## MATÉRIEL FOURNI
+---+

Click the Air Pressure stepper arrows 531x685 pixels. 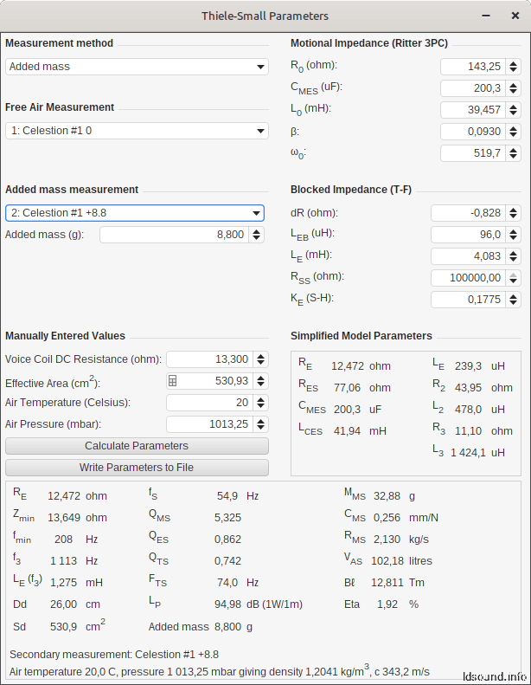[261, 424]
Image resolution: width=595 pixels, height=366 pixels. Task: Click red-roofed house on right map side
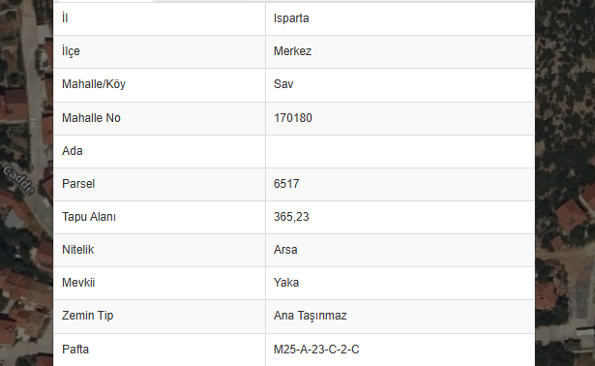pyautogui.click(x=572, y=216)
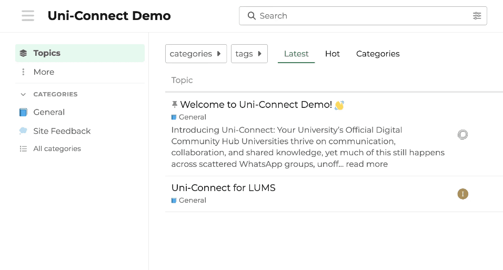Click read more on welcome topic
Viewport: 503px width, 270px height.
coord(367,164)
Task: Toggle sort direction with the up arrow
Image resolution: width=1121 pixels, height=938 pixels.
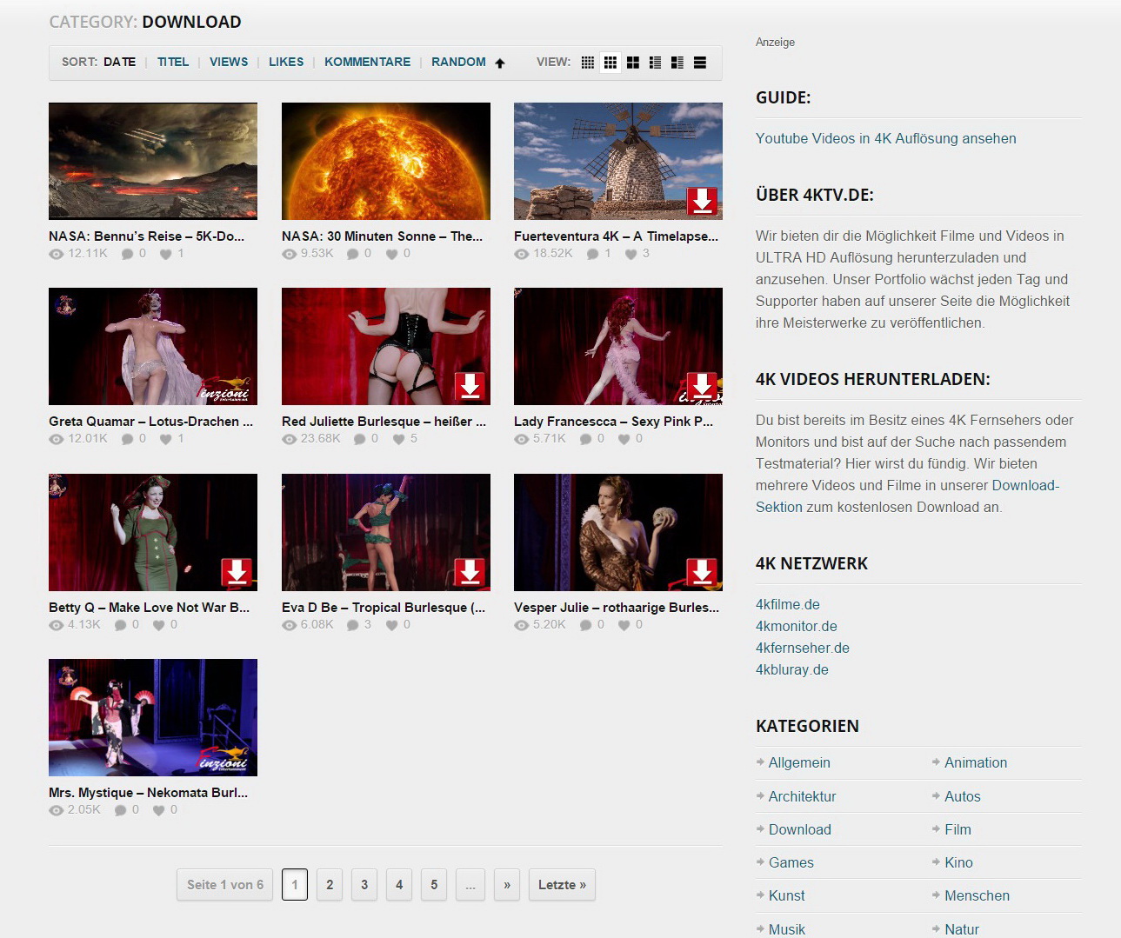Action: [500, 63]
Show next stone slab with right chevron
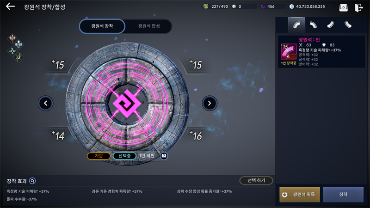Screen dimensions: 370x208 point(210,103)
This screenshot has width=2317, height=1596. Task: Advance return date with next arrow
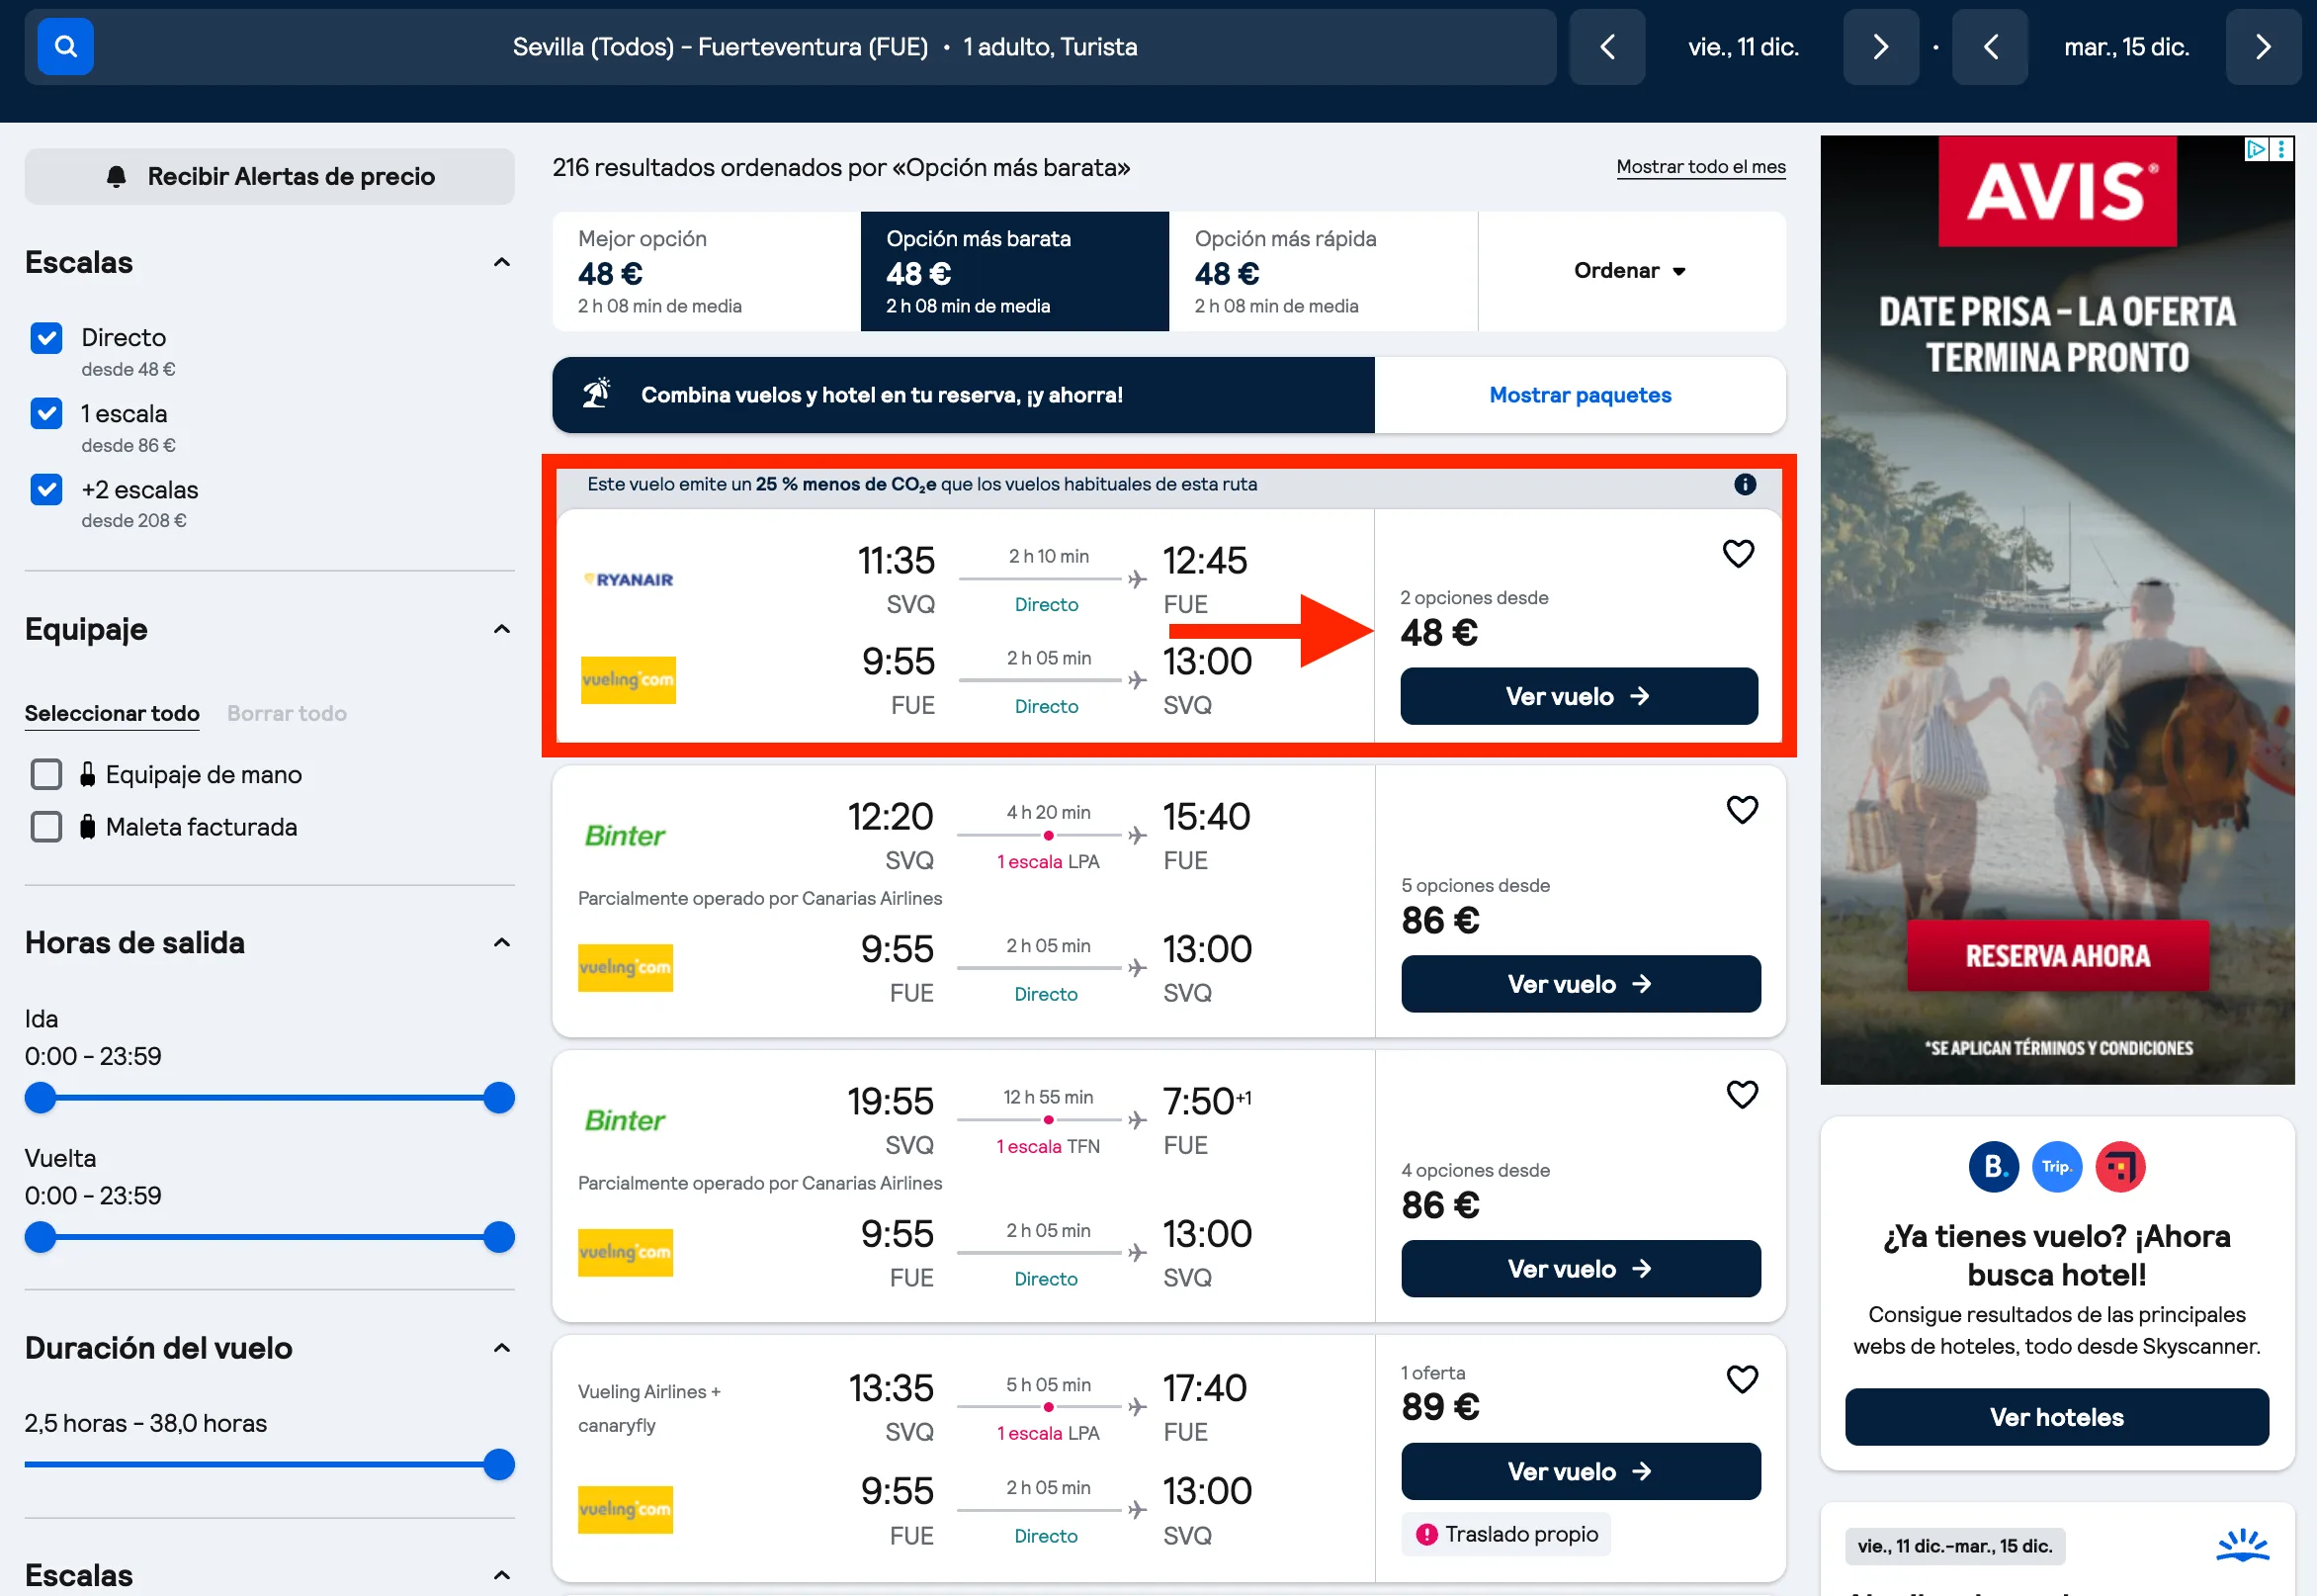coord(2263,47)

+---+

## TÂCHE DEMANDÉE
Remplace « chevron » par « button » dans le matériel, de la ligne qui contient « Image resolution: width=595 » jusqu'à la fin, sans rien modifier d'autre. Recopie ces lignes sans les images.

## SOLUTION RÉDIGÉE
Image resolution: width=595 pixels, height=366 pixels. Task: Click red-roofed house on right map side
pyautogui.click(x=572, y=216)
Click read more on welcome topic
Viewport: 503px width, 270px height.
coord(367,164)
Task: Toggle sort direction with the up arrow
Image resolution: width=1121 pixels, height=938 pixels.
Action: [500, 63]
Show next stone slab with right button
Screen dimensions: 370x208 point(210,103)
This screenshot has width=2317, height=1596. Task: Advance return date with next arrow
coord(2263,47)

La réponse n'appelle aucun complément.